A Oficial D chega a fazer referência a outros casos que aconteceram, mas também superficialmente:

[...] Tive sim. Essas minhas amigas de turma que eram advogadas elas me contaram vários casos sim. Teve uma colega que foi servir é... lá no [...], ela já passou pra reserva, e ela tava sendo assediada sexualmente, inclusive, por uma pessoa e ela tava numa situação muito difícil. A encarregada da turma do meu curso, uma das sindicâncias foi por causa disso, porque ela alegou que o superintendente estava assediando ela sexualmente, que tinha até mostrado o membro pra ela e isso gerou...uma das sindicâncias do curso foi por causa disso porque o Mar-e-guerra tava assediando ela. Eu sei que ele tomou cadeia, mas ela tomou cadeia também. Então, então, eu não entendi se tinha alguma razão nisso ou não. Aconteceu, não eram muitos, mas aconteceu sim.

A Oficial B fala que não teve conhecimento de assédio e nem foi assediada, mas que sofreu constrangimento, que ela acredita que ocorreu por questões pessoais:

Agora, é ...eu tive uma pessoa que começou é... me perseguir e me dá uma informação errada, mentirosa, por um problemas outras. A pessoa já tinha um problema com um (membro da família da entrevistada) , quando serviu e, eu,...foi a única explicação que eu tive. [...] o cara tinha um , um, uma, um conceito pra me dá, foi quando nós efetivamos nos primeiros anos, dez primeiros anos nós efetivamos. O ... e aí ele... eu depois eu tive acesso a isso, entendeu?, a, a Marinha é assim, documentos ficam arquivados e você com tempo você assume a posição que aquela pessoa estava a quem você estava subordinada. 5 anos depois, 8 anos depois, lá no Nordeste. Ele não era do Nordeste. Aí eu..., vou dá um exemplo, pra você ver como é verdade isso. Tinha um questionário assim: As militares..., a militar, todas as mulheres foram avaliadas. Procura se aprimorar no campo é ...profissional e ta, ta, tal? Ele falou pra mim Não! E a minha resposta não era só faz qualquer tipo de atividade... [...] quando... quando é recomendada pela direção. Eu já falei aqui pra você que em pouco tempo quanta, eu, eu, eu... eu usei a primeira pessoa várias vezes. Eu várias vezes que, que eu fiz curso disso, fiz curso daquilo, fiz curso daquilo, fiz curso e lá .... E o cara falar que eu só procurava é... fazer quando por ordem da direção? Mentira, né?

A Oficial J já tinha sofrido assédio, mas não quis entrar em detalhes.
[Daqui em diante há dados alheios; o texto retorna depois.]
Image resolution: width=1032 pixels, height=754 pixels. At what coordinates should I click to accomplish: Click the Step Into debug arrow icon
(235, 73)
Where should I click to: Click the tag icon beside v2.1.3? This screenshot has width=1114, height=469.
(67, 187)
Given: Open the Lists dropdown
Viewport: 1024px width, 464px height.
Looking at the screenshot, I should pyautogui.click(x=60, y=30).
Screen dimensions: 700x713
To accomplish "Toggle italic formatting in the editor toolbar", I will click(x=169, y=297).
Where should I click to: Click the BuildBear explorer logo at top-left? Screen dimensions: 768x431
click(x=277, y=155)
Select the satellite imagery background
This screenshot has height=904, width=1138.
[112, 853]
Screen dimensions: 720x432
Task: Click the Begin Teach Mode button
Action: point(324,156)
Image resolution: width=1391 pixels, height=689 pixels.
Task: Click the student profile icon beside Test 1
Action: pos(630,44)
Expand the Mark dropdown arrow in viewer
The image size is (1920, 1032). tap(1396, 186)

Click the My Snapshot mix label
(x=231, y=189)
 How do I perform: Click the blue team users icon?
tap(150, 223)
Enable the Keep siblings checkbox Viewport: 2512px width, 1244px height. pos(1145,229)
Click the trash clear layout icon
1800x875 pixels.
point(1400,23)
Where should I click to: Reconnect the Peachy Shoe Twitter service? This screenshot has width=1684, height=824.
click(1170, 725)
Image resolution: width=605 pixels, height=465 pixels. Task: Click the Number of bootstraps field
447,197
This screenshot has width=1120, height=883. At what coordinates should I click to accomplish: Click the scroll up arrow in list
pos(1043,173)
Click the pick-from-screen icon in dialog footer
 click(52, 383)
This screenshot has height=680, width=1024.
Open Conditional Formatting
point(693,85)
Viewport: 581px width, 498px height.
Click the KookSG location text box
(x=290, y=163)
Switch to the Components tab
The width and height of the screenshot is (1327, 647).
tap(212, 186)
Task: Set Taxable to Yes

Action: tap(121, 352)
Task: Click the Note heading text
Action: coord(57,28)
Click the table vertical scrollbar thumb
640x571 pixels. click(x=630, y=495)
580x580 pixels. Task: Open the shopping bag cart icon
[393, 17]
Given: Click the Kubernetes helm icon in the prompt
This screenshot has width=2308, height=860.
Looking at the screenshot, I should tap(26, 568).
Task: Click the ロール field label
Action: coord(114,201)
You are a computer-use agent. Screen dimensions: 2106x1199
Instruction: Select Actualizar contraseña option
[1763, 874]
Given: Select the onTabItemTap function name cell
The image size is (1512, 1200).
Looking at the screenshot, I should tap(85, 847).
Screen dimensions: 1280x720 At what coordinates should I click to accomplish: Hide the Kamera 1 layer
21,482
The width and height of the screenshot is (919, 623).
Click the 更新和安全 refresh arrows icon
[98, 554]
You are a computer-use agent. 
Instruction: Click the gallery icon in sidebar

Segundo seu relato, ela diz que passou “por algumas situações constrangedoras, tais como assédio de chefes e ciúmes de esposas de oficiais”.

Já no relato das que não presenciaram nem passaram pelo assédio nem pelo constrangimento, a Oficial I nos relata que percebeu “que na Marinha você é simplesmente mais moderno ou mais antigo, não importava o sexo” e a Oficial E já responde diretamente “não, nunca percebi”.

Sendo assim, percebemos que mesmo comparando a situações que ocorrem em ambientes de trabalho existentes na sociedade, o assédio ainda se apresenta como um tema tabu, pois os relatos que obtivemos sobre a existência de casos de assédio procuraram não aprofundar o tema e outros que nem quiseram comentar o tema. Também evidenciamos pelas falas que mesmo que ocorra o assédio, o caso procura ser resolvido com o máximo de urgência e discrição pela instituição.